Passguard: No-nonsense solutions against infostealers at Royal FloraHolland

What are infostealers and why are they dangerous?

Bas Wevers: “Information security is becoming increasingly stringent. As a result, we see a waterbed effect: attackers search for the most accessible point. Nowadays, this is no longer in corporate networks but at people’s homes. It’s easier for attackers to start there. They simply look for a lock that can still be opened.”

“Infostealers are so inventive. That’s what makes them so troubling. You can’t blame people for falling victim to an infostealer. As a result, people unknowingly expose a lot of information they are completely unaware of. This includes both private and business-related information.”

“The tricky part is: if you’re dealing with an infostealer, you don’t know whether your information has been stolen, let alone whether attackers can misuse that data. As a result, attackers can gain access to your systems without you realizing it. Meanwhile, sensitive business sessions can also be accessed. Essentially, the end user facilitates the attackers in this.”

How do you use Passguard in the fight against infostealers?

Bas Wevers: “It’s actually quite simple. First and foremost, we use it to directly resolve infostealer infections. When a new infostealer infection is reported, we consult the information in Passguard. All we need to know is which endpoint is affected. This is determined based on the hostname, local username, and associated account. We then take action to mitigate the risk.”

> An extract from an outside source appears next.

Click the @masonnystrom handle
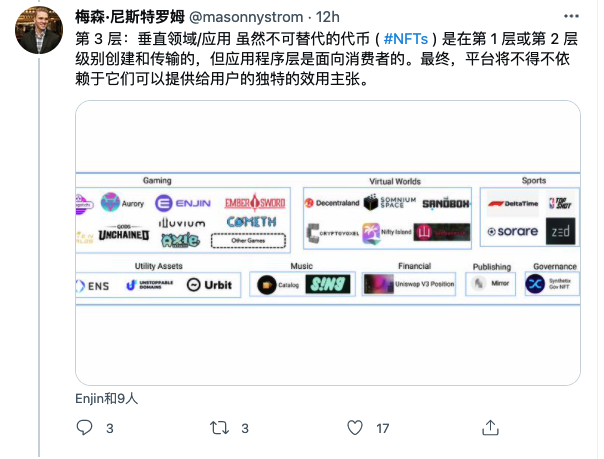 pyautogui.click(x=246, y=17)
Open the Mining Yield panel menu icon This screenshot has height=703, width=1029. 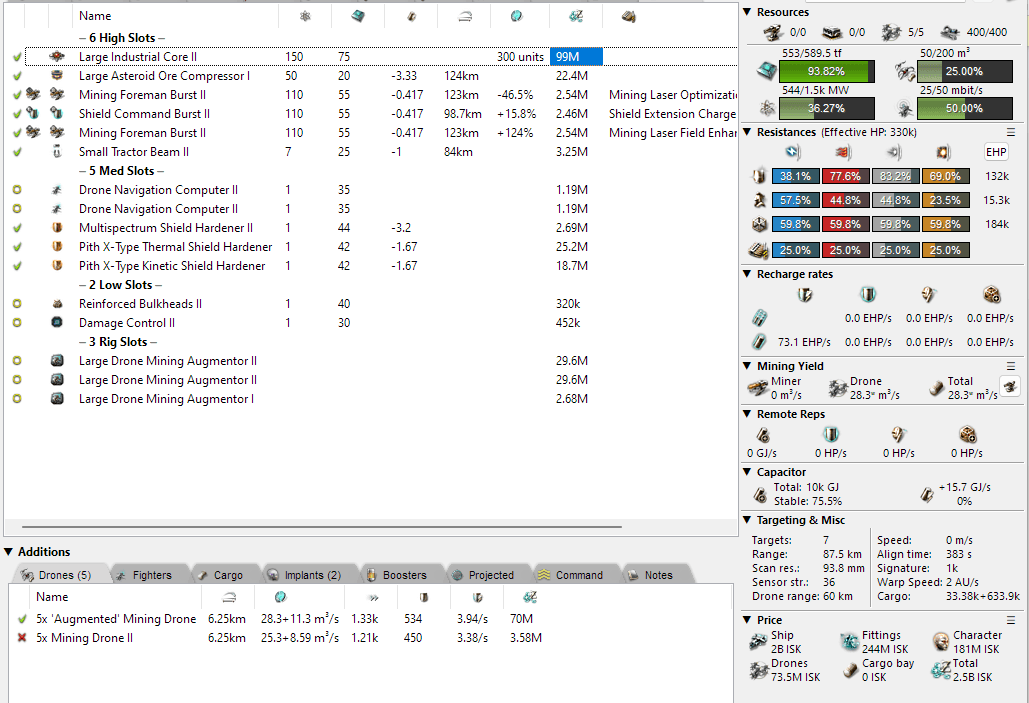click(1011, 366)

“But Passguard also helps us shape our policies regarding infostealers, depending on the level of risk. For example, we ask ourselves: what investment is necessary to reduce the risk of infostealers? What can we do in terms of technical measures or awareness? This involves decisions about Mobile Device Management or securing specific portals.”

What other measures are you exploring?

‍Bas Wevers: “The tricky thing about infostealers is that they often occur on unmanaged and undermanaged devices. We are now exploring whether we can use compliance tooling to verify whether devices logging into our internal environments can be trusted. This means we’re not just talking about Device Management but also Device Compliance. We don’t take over the management of these devices, but we do set minimum requirements for them.”

Why do you work with Passguard?

‍Bas Wevers: “I have thoroughly enjoyed working with Passguard since the beginning. Why? Because it’s no-nonsense. Clear. Factual. The data tells the story.” 

“What I especially appreciate is that Passguard makes clear what’s really happening. It removes the ambiguity from the topic of infostealers. That makes it interesting and turns it into something I can deal with. That’s why I see its value.”

What advice would you give other organizations?

Bas Wevers: “It’s important to understand your risk so that you can reduce it step by step. But it all starts with awareness. Being conscious of what you don’t see. Then you can assess whether measures are necessary. It’s also a considerate approach toward your employees.”

Three tips from Bas to protect your organization against infostealers:
1. Create awareness: Ensure employees know what infostealers are and how to avoid them, especially when working from home.
2. Implement monitoring tools: Use tools like Passguard to detect infostealer infections early and take immediate action.
3. Set minimum requirements for devices: Consider using Device Compliance to make access to business environments more secure.

Infostealers are a growing problem, but with the right approach, you can make this threat manageable. As Bas states: “It starts small, but it starts with awareness. And that makes all the difference.”